The water is getting hotter -- always getting hotter. All the old signs of distress are there, of course. And as the water heats up, the old signs just get bigger and more dramatic. War? The wars of the previous age were piddling affairs compared with the wars of this age.
Famine became a regular feature of life all over the civilized word, as did plague, ever symptomatic of overcrowding and poor sanitation. Slavery became a huge, international business, and of course would remain one down to the present moment.
These signals of human evil are reactions to overcrowding -- too many people competing for too few resources, eating rotten food, drinking fouled water, watching their families starve, watching their families fall to the plague.

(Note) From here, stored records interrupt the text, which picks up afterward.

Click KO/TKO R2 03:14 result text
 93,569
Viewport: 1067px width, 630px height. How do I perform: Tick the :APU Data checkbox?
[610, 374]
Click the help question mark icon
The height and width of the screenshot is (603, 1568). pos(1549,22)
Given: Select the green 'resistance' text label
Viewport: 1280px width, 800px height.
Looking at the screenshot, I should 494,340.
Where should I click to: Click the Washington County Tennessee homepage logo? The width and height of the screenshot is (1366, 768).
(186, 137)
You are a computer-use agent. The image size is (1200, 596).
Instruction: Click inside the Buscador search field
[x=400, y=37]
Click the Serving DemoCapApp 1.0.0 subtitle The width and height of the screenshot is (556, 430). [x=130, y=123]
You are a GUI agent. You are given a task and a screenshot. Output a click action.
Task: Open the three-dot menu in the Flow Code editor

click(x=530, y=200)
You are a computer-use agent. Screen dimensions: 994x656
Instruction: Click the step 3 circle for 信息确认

This isn't to say that native peoples alone were suffering. 60,000,000 Europeans died of smallpox in the 18th century alone. Tens of millions died in the cholera epidemics. And anyone who doubts the integral connection between agriculture and famine need only examine the record of this period: crop failure and famine, crop failure and famine, crop failure and famine, again and again all over the civilized world. The numbers are staggering. As the cities became more crowded, human anguish reached highs that would have been unimaginable in previous ages, with hundreds of millions inhabiting slums of inconceivable squalor, prey to disease borne by rats and contaminated water, without education or means of betterment.
What do I need to say about the water steaming in our cauldron in this era? Is it boiling yet, do you think? Does the first global economic collapse, beginning in 1929, look like a sign of distress to you? Do two cataclysmic world wars look like signs of distress to you? Stand off a few thousand miles and watch from outer space as 65,000,000 are slaughtered on battlefields or blasted to bits in bombing strikes, as another 100,000,000 count themselves lucky to escape merely blinded, maimed, or crippled. I'm talking about a number of people equal to the entire human population in the Golden Age of classical Greece. I'm talking about the number of people you would destroy if today you dropped hydrogen bombs on Berlin, Paris, Rome, London, New York City, and Hong Kong. I think the water is hot, ladies and gentlemen. I think the frog is boiling.
For some four decades the water has been boiling around the frog. One by one, its cells have shut down, unequal to the task of holding on to life. We bewail the collapse of everything we know and understand, the collapse of the structure on which everything has been built from the beginning of our culture until now. The frog is dead.